Çok bir şey kaldığı söylenemezdi. Savaştan sonra neredeyse her şey yıkılmıştı. Karşı koyan ve ele geçirilen herkes öldürülmüştü. Yine de kasabada tek tük ayakta durmakta ısrar eden evler vardı. Çoğunun kocaman taşlardan ve boğuk bir ortaçağ mimarisinden oluşan görünüşleri de tıpkı çevrelerindeki her şey gibi yer yer yıkımın etkisiyle siyaha bulanmıştı. Adımlarını yüzyıllara meydan okuyan ve artık yosun tutmuş düzensiz taşlarla kaplı yolda takip edilmediğinden emin olarak yarı yıkılmış bir evin girişine kadar ilerletti.
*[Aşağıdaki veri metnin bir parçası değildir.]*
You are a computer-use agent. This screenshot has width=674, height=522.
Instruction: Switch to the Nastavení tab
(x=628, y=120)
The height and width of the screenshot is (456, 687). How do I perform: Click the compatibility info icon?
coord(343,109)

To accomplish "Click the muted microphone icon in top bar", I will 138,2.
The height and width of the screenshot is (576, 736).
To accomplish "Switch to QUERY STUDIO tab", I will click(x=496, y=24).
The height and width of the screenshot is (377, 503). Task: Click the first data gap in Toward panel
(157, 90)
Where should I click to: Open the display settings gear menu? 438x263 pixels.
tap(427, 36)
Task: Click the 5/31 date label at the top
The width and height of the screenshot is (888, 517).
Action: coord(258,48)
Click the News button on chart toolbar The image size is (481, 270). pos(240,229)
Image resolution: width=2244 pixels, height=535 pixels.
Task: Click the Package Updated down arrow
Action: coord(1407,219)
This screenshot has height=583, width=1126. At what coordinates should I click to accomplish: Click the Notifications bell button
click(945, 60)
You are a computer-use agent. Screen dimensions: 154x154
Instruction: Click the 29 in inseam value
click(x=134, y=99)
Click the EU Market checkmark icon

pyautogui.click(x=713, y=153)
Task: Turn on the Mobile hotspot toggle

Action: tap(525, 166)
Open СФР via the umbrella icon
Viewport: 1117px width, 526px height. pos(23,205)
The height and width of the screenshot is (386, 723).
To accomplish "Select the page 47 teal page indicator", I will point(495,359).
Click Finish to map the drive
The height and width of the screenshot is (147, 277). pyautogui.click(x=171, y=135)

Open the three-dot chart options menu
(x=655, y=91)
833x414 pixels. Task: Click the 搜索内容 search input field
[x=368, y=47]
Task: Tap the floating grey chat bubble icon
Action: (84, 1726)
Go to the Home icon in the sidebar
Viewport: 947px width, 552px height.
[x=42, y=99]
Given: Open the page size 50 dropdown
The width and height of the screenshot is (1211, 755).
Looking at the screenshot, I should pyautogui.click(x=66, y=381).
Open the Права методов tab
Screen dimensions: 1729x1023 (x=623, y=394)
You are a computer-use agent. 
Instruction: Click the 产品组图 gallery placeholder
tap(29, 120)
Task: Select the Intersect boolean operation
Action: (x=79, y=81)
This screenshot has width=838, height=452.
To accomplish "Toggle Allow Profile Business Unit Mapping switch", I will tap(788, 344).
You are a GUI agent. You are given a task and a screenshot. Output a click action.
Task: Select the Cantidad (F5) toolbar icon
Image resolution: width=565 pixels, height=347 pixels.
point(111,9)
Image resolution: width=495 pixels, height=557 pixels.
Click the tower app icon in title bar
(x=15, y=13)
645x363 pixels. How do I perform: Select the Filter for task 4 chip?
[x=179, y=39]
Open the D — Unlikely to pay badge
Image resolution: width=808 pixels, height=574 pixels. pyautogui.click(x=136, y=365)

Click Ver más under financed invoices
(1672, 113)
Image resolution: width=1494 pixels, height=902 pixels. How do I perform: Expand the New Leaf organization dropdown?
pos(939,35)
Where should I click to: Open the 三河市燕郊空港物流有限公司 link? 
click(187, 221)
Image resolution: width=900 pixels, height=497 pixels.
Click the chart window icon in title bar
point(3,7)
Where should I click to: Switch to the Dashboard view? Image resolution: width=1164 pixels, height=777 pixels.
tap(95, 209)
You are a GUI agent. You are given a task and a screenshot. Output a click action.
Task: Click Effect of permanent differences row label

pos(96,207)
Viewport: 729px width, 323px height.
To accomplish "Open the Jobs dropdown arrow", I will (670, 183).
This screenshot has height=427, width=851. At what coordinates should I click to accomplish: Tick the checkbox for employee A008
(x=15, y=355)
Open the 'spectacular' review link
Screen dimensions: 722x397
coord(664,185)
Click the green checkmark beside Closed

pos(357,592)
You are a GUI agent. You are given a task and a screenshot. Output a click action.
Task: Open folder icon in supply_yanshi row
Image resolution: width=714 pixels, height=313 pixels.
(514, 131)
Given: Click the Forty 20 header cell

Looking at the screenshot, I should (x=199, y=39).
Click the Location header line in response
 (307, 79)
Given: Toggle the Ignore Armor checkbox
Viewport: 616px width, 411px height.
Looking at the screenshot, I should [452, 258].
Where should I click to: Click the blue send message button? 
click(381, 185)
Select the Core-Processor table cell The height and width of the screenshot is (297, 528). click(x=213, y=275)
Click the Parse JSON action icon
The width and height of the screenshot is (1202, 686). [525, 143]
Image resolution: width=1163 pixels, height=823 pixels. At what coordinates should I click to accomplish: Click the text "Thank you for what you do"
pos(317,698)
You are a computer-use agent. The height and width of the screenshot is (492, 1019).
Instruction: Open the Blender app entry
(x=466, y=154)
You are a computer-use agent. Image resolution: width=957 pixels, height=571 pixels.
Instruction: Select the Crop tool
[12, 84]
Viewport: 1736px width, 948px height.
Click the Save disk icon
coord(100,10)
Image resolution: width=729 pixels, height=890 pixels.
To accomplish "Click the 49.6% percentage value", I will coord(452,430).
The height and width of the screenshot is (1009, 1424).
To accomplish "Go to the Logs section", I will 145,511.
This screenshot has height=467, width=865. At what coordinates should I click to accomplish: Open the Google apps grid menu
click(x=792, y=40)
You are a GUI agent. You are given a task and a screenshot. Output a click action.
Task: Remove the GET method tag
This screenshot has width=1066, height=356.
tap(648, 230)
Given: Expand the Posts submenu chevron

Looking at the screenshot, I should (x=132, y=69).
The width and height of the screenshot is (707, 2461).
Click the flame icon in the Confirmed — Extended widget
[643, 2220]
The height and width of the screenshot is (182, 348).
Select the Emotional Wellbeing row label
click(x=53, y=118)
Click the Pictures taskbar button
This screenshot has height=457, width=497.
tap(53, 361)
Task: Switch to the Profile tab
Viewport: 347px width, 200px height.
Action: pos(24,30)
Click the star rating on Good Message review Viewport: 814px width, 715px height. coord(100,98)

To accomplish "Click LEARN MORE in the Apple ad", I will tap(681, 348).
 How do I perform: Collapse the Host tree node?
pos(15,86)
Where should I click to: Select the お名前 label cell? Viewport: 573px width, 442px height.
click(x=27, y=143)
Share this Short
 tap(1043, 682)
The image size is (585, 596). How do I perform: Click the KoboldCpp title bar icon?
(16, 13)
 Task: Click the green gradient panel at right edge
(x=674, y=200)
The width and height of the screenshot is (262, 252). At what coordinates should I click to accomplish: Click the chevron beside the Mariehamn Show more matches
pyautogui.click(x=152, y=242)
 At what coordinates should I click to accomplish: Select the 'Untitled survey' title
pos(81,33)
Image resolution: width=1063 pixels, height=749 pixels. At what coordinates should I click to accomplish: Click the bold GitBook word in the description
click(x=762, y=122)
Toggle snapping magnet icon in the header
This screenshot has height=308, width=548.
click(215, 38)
"Mavi Ay" diye fısıldadı asasını eline alarak. Çok geçmeden yıkıntıların içinde bir alan mavi saydam bir tabakayla kaplandıktan sonra yavaşça aşağıya inen merdivenlerin görünmesine izin verdi. Vakit kaybetmeksizin merdivenlerden inerek, aşağıda onu bekleyenlere ulaştı.
"Lyncia. Ah! Gelebildin."
Kulakları dosthane bir ses işitmişti. Yine de buruk bir hüzünle gülümsemeye çalıştı. "Her şey yok olmuş. Eskisi gibi anımsamayı yeğlerdim... ama sanırım ne eskisi gibi ki?"
McGonnagall'ın bakışları hüzünle onayladı.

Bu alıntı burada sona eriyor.